■ REQUIREMENT ■
Line count for "entry": give how many lines in the data below contain it, with no other words.

■ PROVIDED MATERIAL ■

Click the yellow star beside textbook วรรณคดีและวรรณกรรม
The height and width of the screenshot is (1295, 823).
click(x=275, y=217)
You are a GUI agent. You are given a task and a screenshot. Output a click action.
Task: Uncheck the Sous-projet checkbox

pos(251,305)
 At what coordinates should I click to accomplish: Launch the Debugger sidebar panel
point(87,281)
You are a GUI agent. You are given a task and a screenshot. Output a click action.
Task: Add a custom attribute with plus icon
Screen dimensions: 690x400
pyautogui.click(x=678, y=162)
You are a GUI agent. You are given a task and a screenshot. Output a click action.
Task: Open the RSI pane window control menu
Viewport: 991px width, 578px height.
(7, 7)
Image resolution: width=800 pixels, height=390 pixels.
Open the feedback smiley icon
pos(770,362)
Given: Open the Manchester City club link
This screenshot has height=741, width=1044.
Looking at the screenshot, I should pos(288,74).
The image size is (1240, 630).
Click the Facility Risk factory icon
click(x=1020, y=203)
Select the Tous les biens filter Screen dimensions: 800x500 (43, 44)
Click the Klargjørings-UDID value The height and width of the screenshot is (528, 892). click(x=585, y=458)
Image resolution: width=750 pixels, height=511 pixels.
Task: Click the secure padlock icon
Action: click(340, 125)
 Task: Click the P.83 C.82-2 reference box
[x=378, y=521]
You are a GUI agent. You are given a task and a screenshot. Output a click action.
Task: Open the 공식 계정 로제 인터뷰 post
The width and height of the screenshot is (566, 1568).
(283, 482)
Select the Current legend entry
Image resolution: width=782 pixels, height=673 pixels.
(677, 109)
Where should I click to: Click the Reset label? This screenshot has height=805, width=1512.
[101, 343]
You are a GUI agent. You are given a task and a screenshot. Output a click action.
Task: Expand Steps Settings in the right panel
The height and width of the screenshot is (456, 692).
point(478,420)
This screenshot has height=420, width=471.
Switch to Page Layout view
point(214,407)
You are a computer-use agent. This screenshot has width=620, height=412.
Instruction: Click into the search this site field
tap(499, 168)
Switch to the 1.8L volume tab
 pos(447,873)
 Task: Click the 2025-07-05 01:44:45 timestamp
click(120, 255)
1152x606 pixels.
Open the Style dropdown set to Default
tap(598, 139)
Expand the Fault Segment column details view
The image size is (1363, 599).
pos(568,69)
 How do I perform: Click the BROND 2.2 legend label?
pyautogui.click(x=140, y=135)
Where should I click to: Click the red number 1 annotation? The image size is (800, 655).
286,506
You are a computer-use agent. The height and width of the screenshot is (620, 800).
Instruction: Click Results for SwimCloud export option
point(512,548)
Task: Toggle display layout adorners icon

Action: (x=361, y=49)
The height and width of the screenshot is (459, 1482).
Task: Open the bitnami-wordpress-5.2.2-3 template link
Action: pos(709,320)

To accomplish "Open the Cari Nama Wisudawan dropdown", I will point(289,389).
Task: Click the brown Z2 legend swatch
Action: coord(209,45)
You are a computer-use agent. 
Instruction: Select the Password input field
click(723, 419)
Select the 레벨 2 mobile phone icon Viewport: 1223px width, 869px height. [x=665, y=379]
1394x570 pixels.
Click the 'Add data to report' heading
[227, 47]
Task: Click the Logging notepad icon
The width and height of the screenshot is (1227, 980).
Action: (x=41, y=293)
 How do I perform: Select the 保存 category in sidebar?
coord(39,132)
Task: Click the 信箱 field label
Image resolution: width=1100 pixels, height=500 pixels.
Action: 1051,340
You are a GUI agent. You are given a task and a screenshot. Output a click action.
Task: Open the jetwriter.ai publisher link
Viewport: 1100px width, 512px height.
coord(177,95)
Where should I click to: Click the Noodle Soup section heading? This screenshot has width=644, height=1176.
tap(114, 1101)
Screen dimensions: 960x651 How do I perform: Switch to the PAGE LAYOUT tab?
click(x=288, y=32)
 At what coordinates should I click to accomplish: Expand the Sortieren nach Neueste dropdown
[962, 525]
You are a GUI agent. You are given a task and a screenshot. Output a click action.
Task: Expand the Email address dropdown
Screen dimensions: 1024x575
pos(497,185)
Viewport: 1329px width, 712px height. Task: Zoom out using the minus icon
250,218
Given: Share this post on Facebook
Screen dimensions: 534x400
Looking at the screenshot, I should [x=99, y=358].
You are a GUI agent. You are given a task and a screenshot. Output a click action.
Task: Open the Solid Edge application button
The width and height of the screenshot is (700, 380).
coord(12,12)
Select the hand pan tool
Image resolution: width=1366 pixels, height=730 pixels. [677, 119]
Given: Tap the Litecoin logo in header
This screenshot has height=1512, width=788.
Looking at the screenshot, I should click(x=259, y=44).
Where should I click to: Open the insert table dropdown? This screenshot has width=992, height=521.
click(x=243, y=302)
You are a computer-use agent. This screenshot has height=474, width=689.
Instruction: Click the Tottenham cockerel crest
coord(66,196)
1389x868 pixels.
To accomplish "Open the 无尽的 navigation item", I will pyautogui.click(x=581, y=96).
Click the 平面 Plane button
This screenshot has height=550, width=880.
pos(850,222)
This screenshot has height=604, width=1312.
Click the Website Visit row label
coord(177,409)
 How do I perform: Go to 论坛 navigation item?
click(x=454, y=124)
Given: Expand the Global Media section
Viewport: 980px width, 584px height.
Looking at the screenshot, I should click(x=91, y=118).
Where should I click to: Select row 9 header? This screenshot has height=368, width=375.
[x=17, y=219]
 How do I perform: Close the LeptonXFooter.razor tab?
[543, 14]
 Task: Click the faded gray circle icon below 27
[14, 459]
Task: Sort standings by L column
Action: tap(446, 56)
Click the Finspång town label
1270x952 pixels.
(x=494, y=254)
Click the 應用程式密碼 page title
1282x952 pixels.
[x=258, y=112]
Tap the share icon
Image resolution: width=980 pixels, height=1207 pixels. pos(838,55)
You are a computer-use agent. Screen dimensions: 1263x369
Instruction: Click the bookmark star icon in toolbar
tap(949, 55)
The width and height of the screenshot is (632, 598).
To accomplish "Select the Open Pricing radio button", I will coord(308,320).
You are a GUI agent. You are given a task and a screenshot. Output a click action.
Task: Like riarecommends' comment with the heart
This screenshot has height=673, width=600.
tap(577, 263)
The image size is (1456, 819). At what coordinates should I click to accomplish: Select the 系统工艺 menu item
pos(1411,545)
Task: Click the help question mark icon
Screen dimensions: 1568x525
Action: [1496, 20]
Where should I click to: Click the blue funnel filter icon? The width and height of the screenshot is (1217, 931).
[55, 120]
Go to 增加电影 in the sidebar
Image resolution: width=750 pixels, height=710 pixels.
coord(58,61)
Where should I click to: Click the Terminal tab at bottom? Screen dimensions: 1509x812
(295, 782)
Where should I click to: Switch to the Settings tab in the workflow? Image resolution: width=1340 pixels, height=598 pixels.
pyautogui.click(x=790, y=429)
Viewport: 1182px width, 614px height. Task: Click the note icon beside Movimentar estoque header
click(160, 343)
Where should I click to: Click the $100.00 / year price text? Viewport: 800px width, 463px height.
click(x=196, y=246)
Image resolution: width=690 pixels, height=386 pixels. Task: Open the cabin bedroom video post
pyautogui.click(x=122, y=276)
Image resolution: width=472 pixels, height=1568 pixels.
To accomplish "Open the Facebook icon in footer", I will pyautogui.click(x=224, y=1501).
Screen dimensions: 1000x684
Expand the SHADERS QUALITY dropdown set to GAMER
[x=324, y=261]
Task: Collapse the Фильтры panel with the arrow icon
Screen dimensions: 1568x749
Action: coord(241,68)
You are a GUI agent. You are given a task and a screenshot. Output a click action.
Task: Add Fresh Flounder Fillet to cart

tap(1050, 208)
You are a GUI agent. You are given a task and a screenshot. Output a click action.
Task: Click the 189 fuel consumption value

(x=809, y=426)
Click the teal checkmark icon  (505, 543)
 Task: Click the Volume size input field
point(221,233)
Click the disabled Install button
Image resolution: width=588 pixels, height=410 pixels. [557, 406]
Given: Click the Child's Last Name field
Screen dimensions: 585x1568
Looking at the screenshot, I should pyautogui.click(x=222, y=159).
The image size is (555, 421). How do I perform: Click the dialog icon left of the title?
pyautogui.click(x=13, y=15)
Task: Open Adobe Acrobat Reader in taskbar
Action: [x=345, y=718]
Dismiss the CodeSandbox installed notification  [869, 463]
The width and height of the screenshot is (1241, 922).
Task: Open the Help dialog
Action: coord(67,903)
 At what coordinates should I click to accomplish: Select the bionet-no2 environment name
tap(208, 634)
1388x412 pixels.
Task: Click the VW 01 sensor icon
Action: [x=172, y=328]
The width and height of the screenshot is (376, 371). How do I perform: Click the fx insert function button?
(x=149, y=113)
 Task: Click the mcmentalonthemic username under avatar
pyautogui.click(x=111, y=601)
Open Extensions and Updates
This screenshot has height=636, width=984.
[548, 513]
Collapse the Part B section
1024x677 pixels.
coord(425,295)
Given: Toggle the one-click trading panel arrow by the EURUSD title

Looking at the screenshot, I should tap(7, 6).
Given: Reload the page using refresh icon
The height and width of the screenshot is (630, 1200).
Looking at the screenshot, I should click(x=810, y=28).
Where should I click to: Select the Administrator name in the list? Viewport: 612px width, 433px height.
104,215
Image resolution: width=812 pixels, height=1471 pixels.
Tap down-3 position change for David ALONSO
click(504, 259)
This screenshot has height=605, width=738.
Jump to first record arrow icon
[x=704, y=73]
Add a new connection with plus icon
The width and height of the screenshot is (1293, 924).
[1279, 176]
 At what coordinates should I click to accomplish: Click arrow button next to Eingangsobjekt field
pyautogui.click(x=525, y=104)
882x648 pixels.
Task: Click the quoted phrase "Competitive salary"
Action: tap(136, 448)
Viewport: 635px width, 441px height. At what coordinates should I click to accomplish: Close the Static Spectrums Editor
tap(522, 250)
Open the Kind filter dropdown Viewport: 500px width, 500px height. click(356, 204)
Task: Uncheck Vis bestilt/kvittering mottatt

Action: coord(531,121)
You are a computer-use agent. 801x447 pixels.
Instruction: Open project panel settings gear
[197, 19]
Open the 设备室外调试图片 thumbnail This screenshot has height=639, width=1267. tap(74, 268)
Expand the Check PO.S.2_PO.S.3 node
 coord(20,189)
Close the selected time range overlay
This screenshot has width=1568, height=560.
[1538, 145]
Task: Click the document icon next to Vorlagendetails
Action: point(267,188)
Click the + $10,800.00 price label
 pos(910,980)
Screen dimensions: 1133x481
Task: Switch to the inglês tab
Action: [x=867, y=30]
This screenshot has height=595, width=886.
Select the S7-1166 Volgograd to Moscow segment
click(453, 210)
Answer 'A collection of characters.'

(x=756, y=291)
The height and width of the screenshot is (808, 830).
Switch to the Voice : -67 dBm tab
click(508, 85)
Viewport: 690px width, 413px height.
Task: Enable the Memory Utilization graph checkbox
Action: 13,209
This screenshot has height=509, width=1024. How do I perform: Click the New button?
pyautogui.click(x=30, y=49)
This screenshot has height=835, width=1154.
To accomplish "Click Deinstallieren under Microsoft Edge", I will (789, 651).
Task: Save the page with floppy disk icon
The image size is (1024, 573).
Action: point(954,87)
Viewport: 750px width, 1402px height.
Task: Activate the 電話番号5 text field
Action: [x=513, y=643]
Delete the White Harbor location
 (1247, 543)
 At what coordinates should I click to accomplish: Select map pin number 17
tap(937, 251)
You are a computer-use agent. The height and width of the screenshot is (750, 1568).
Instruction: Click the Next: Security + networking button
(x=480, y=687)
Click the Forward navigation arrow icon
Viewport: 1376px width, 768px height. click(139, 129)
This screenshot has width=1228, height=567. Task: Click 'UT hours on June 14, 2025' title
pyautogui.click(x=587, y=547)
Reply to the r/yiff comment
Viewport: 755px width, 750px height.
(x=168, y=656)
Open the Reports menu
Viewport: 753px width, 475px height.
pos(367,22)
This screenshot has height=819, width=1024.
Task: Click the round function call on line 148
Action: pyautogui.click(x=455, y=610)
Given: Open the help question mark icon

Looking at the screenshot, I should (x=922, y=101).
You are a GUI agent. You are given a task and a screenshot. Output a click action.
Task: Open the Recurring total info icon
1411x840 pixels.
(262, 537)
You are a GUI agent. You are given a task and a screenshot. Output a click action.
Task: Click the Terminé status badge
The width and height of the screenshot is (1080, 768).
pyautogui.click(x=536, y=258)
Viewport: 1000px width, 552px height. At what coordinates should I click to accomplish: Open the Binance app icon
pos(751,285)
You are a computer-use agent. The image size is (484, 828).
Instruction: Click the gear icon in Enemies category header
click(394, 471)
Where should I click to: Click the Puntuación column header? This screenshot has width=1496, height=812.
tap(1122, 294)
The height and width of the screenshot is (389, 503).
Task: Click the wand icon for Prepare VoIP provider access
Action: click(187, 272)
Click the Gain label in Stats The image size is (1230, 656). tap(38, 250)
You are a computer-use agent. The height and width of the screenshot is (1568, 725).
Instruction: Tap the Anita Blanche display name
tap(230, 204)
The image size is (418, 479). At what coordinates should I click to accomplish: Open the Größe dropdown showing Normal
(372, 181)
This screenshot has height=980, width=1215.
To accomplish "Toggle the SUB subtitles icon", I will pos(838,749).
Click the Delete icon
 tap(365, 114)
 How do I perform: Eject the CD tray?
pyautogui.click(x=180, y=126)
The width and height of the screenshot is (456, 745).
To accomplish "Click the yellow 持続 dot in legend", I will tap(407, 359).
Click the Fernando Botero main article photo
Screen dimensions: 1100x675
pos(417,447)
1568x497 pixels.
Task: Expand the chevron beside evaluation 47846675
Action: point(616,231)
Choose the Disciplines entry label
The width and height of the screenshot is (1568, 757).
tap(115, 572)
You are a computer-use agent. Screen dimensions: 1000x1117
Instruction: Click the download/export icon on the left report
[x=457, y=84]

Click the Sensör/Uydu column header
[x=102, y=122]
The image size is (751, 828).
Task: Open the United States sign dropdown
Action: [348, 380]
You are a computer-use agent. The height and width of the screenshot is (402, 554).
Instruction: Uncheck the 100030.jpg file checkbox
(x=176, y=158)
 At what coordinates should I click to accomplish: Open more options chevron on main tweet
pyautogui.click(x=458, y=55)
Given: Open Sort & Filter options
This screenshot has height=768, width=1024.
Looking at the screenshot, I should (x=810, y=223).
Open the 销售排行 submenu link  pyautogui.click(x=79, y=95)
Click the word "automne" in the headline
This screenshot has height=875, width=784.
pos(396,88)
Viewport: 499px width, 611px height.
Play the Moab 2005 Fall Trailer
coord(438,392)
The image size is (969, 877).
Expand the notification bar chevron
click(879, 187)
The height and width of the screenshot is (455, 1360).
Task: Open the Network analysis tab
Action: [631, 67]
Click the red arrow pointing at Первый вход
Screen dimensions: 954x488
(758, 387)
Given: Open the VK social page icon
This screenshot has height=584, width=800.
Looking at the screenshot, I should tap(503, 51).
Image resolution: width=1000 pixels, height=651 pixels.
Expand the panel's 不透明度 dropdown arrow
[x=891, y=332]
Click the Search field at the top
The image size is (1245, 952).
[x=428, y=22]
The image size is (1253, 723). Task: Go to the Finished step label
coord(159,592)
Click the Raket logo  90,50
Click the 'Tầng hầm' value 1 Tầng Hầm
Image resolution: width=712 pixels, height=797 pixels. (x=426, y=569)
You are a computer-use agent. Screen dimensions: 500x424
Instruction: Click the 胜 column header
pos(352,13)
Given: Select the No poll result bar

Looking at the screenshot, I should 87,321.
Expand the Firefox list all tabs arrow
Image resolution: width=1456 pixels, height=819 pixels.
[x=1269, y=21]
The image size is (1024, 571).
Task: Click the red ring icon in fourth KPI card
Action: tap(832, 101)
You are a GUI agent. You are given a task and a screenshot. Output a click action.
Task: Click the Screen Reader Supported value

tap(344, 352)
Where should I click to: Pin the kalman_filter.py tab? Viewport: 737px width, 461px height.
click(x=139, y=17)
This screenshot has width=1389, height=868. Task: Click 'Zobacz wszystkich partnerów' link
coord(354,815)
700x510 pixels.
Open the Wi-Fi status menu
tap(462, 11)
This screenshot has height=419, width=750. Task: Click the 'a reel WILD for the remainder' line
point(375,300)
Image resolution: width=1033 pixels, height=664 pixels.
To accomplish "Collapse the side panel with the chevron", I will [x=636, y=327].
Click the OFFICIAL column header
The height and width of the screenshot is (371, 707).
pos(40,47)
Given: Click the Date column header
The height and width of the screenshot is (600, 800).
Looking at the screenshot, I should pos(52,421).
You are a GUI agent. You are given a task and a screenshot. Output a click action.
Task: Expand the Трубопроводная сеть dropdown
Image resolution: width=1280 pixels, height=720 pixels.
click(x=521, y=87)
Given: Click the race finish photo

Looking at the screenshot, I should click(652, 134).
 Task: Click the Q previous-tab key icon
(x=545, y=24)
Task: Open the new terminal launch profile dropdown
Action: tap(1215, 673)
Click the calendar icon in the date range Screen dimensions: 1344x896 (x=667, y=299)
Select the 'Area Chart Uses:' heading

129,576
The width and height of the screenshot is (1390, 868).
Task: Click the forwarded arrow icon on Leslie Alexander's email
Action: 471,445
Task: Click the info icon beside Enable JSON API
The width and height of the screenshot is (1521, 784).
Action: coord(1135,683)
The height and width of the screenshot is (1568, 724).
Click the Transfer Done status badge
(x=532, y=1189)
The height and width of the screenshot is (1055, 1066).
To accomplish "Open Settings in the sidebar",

■ WRITTEN SOLUTION ■
2